TheGlint turned out to be a major connector for the fellows, especially Burnham. There, he met a friend, Greg Ryan, who convinced him to abandon his asteroid mining plans and to instead help him start a company that would convert cash into commodities and allow customers to purchase items with gold.
It was John’s first “pivot”: the tech term for scrapping your current idea, as in moving from mining asteroids to creating an app to pay in gold. “The space industry,” he said, “is not the most conducive to entrepreneurship, and I’m not the right person to do the idea.”
Burnham said that through their commodities app, he and Ryan would make currency irrelevant. “You could in practice buy coffee with gold,” he explained, once they had set up their app, which they named Daric. “The reason to do this is, you don’t want to store your money in fiat currency, given the current policy of quantitative easing.” John had just turned nineteen a few weeks ago. It fit right into his libertarian ideology. “Storing your money in dollars is actually quite dangerous.” Burnham’
s company would issue its customers debit cards for their Daric bank accounts. The merchant would be paid in cash, and Daric would deduct the same amount in gold from the user’s account. The eventual user base would trade gold with one another.

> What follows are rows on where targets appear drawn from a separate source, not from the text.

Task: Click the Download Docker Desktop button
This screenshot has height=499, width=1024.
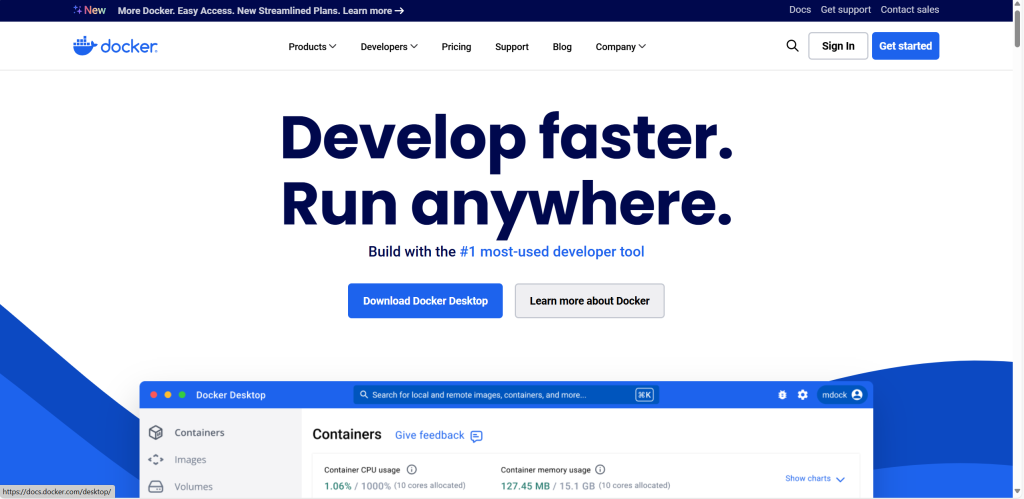Action: (425, 301)
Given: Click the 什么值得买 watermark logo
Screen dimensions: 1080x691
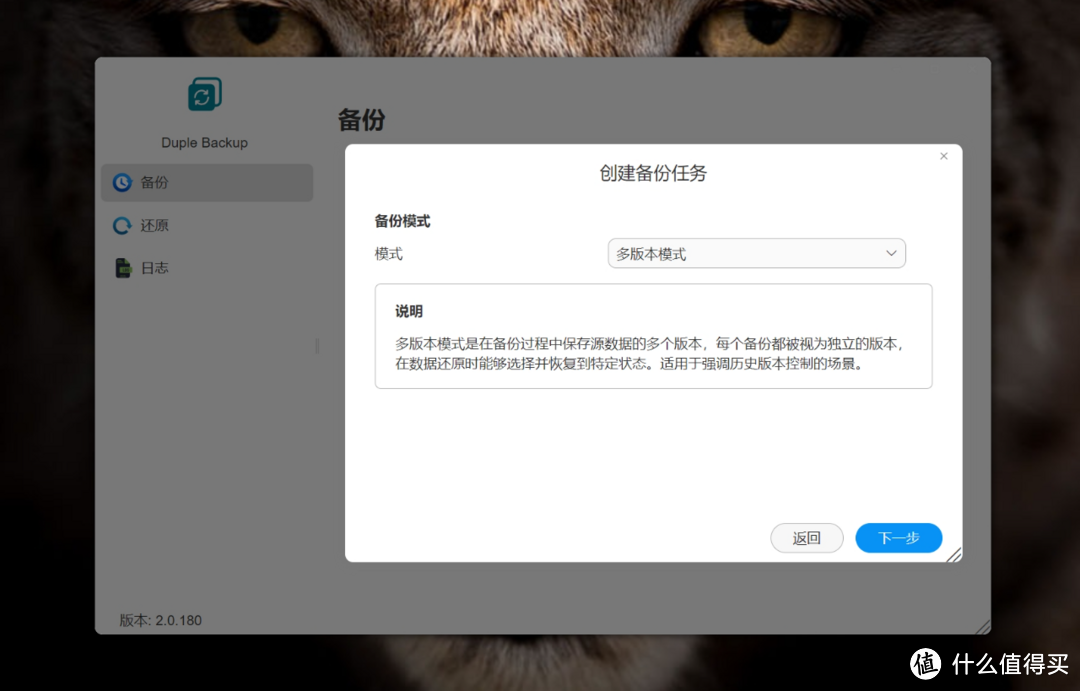Looking at the screenshot, I should 925,662.
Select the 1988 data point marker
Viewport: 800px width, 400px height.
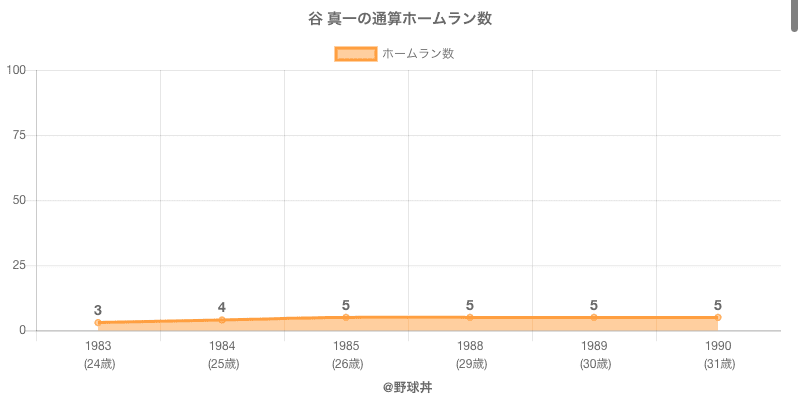[x=470, y=317]
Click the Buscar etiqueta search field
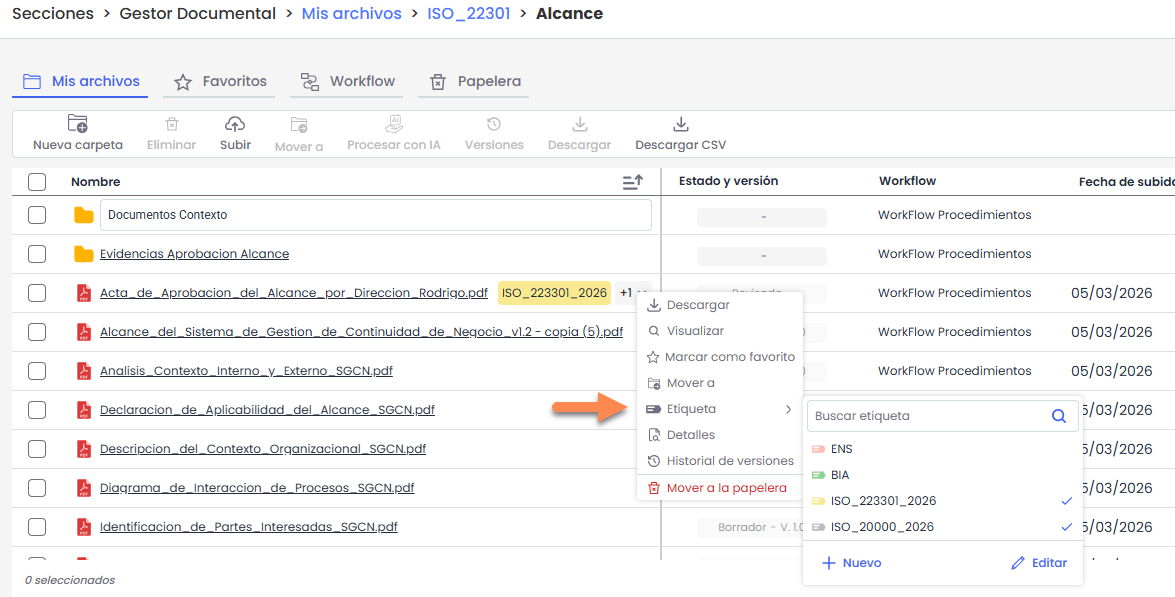 (x=925, y=416)
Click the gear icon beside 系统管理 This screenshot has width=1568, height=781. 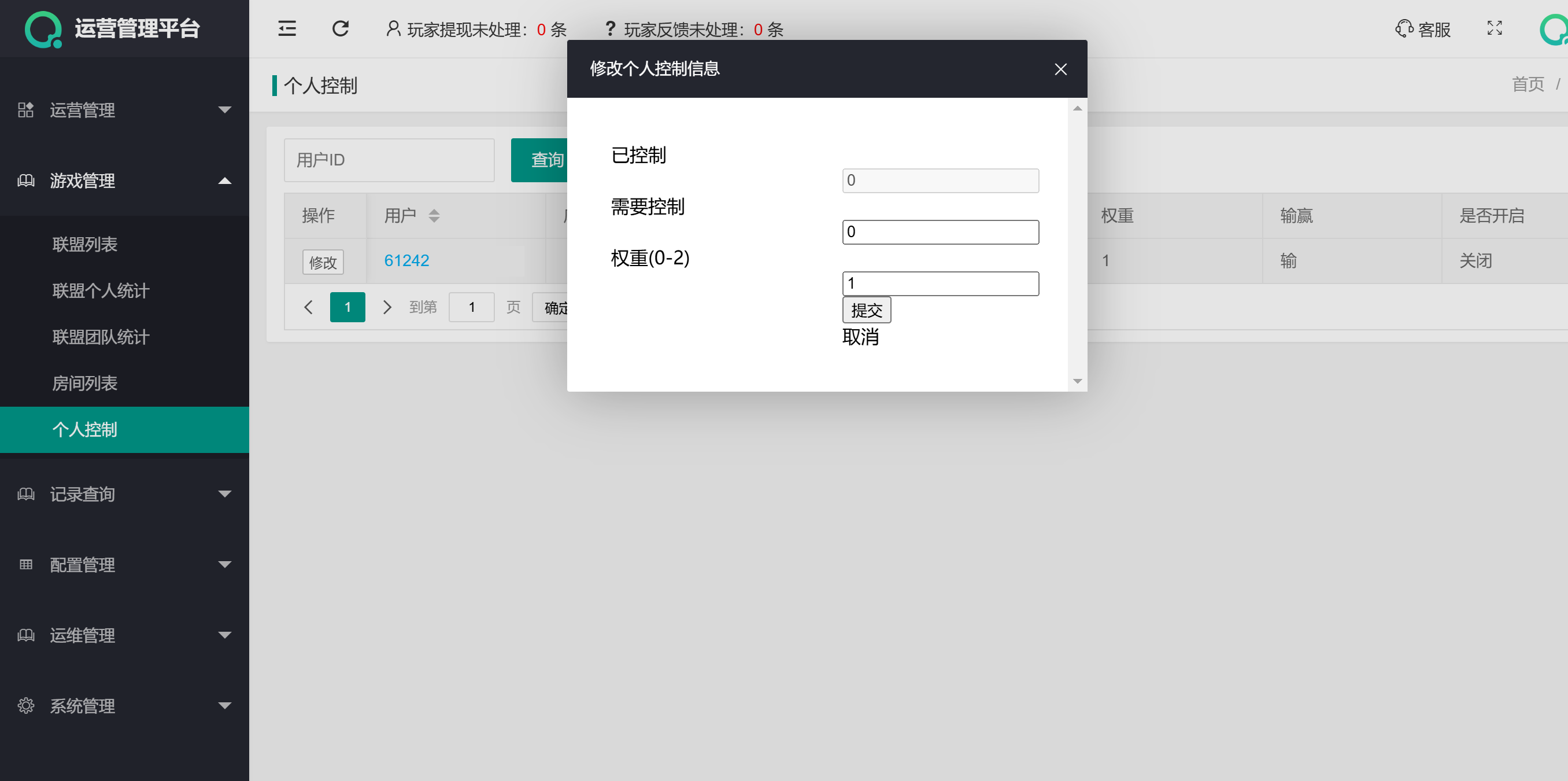click(x=25, y=705)
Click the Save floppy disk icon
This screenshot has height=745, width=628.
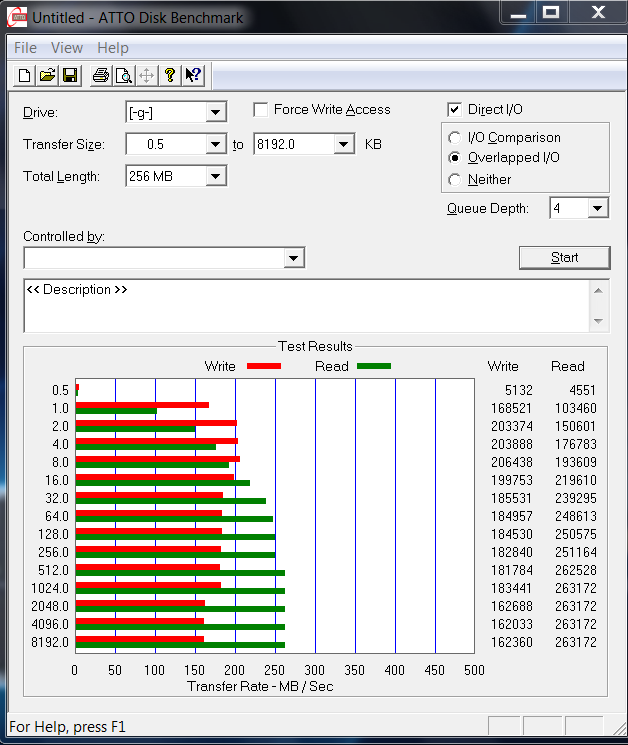(x=70, y=75)
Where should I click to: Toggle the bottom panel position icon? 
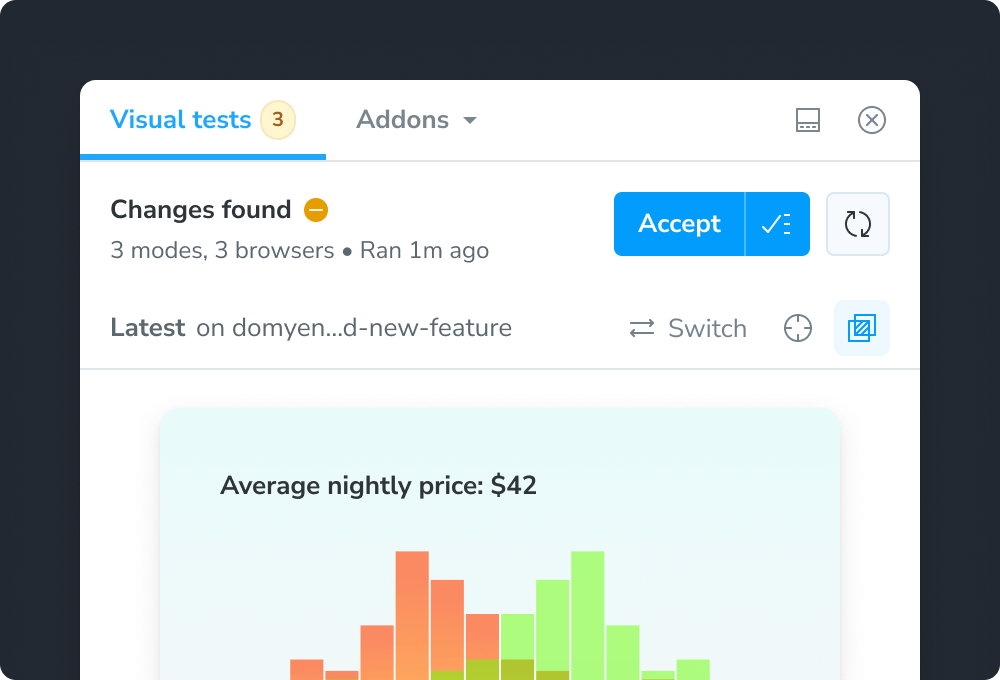click(x=807, y=120)
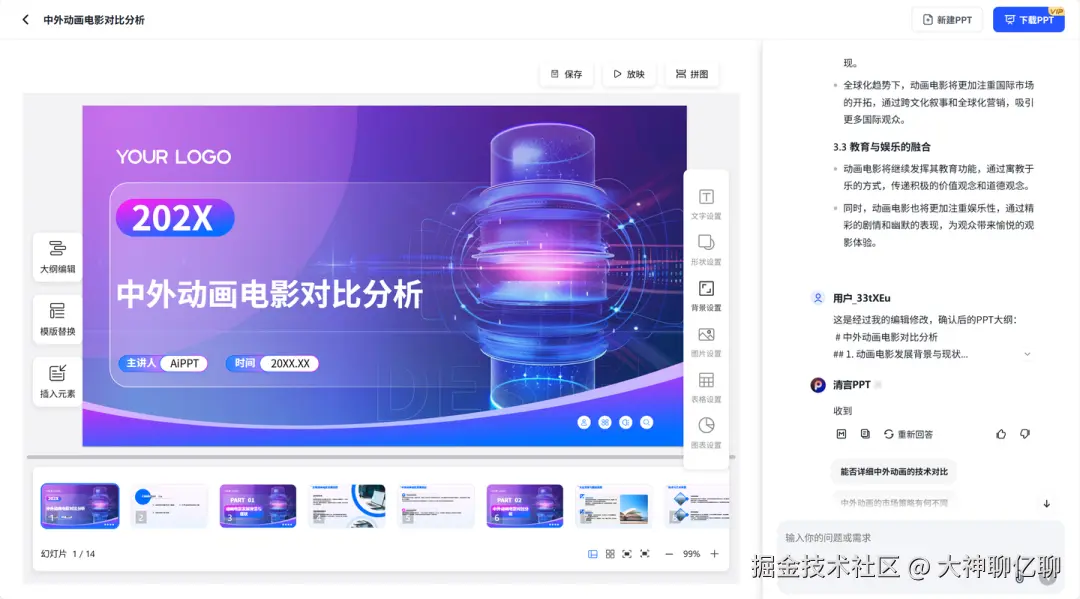Open the 图片设置 image settings panel

[x=705, y=343]
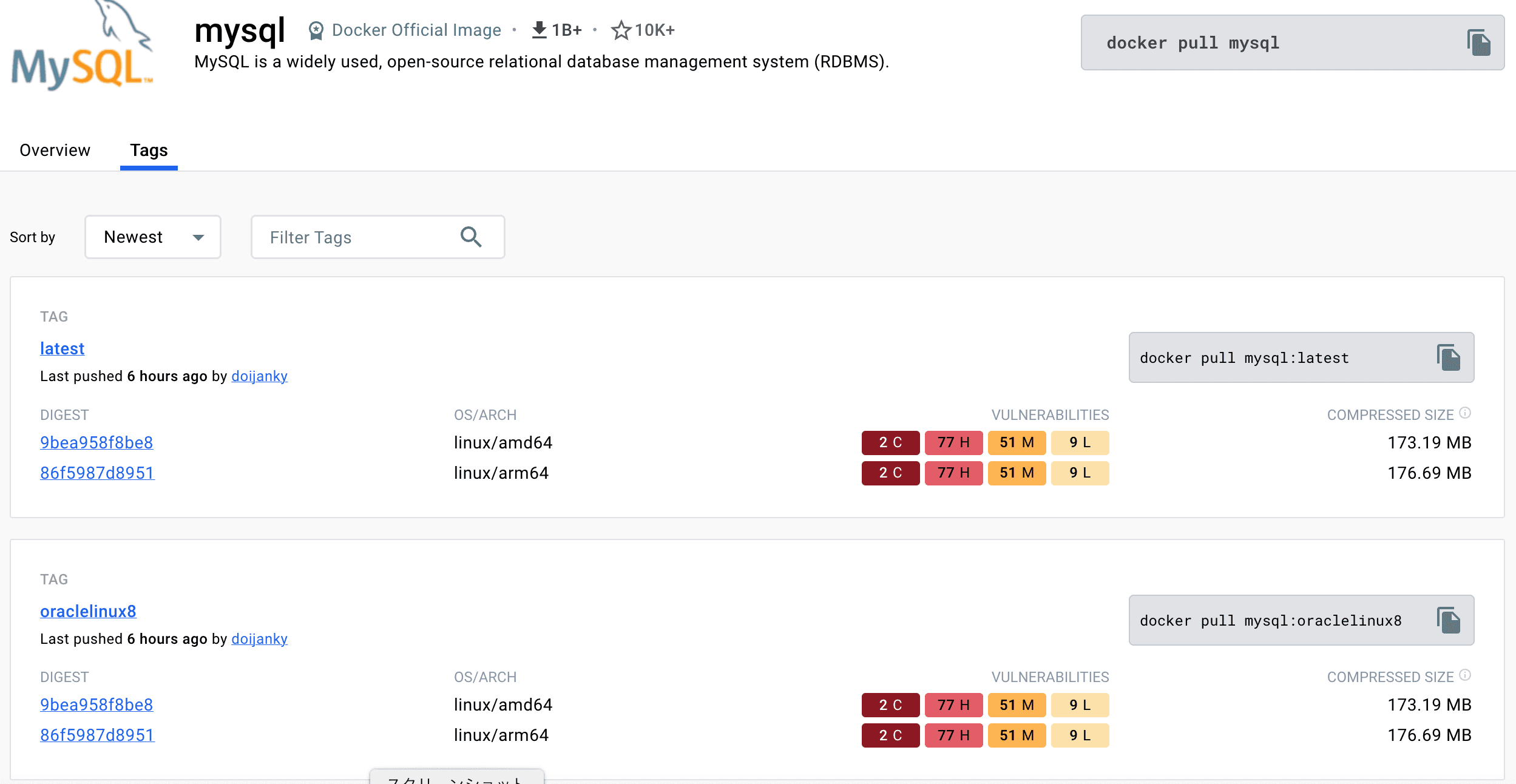
Task: Copy the docker pull mysql:oraclelinux8 command
Action: click(x=1449, y=620)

Burnham said he had been interested in commodities for a long time. “I was sitting on my father’s IT desk freshman year of high school,” he recalled. “My interest in asteroid mining really came out of my interest in finance.” Stephen Burnham was an executive at Marco Polo Securities, an online private equity exchange for emerging markets. “My dad’s version of homeschooling was ‘You’re going to work at my company and learn a lot of math and read a lot of books,’ ” said Burnham. “I think I did the equivalent of three and a half years of math in freshman year.” By the following year, young John had flipped through the AP economics textbook and thought, “This is lame; it doesn’t tell you any of the cool stuff.” At TheGlint, he had found a kindred spirit in Ryan.
TheGlint was hardly the only co-living house in Silicon Valley designed to foster ideas and blend work and life. These shared pseudodormitories—without adult supervision, of course—had become so popular in Silicon Valley that some companies started offering networking nights consisting of “innovation mansion tours.” Tropo, a cloud communications company, took its customers on a “progressive”—a term usually used to describe a frat party’s progression from one specialty drink to another in different dorm rooms down the hallway—to three of the local mansions. In addition to TheGlint, there was Factory Zero, a San Francisco townhouse where members of the early seed venture capital firm Memento lived; and the Villa, a ten-thousand-square-foot mansion in the Noe Valley neighborhood.